Laboratories specializing in analysis of molecular structures; identifying baroque, minute clues the bots had discovered as they wormed their way through Hanko's frozen earth. Trying to place flakes of paint with individual car models. Tying scraps of cloth to specific clothes, from that to manufacturer, to retail outlet, to customer lists, to bank statements. Items of jewellery. Even pets. A long register of unknown artefacts, each one potentially leading to another lost corpse.

The case room.
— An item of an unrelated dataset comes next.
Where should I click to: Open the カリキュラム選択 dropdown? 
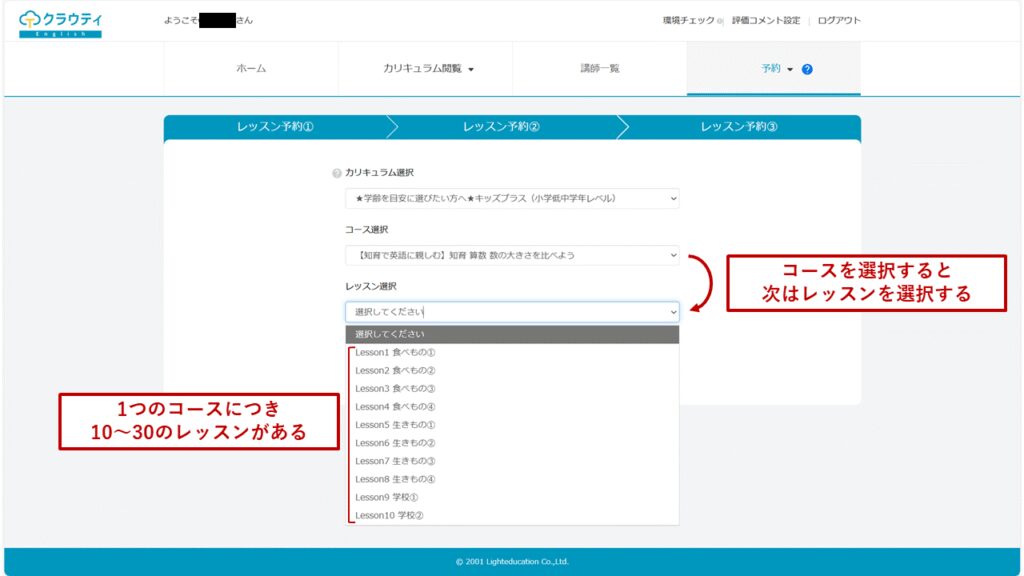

With files on everyone still known to be missing.

Operations centre, which monitored the sensor bots and the outpost teams which were excavating in terrible conditions.

After two hours, they'd met everyone in the building. None reacted to Corrie-Lyn, and nobody tried to avoid her. Aaron quietly scanned all of them. No one was enriched with biononics.

'There are a few other people around, Purillar said. 'You'll probably meet them tonight at the canteen. We tend to eat together.

'And if he's not there? Aaron asked.

'Then I'm sorry, but there's not much I can do, the director said. He gave Corrie-Lyn an uncomfortable glance.

'Can we visit the outposts? she asked.

'If he is here, he'll know about you by now. He would have used the beacon net to call in. I guess he doesn't want to get back with you.

'Seeing me in the flesh might be the one thing he can't resist, Corrie-Lyn said. 'Please. Her outpouring of grief into the gaia-field was disturbing.

The director looked deeply unhappy. 'If you want to venture outside, there's nothing I can do to stop you, technically this is still a free Commonwealth world. You can go wherever you want. I'd have advise against it, though.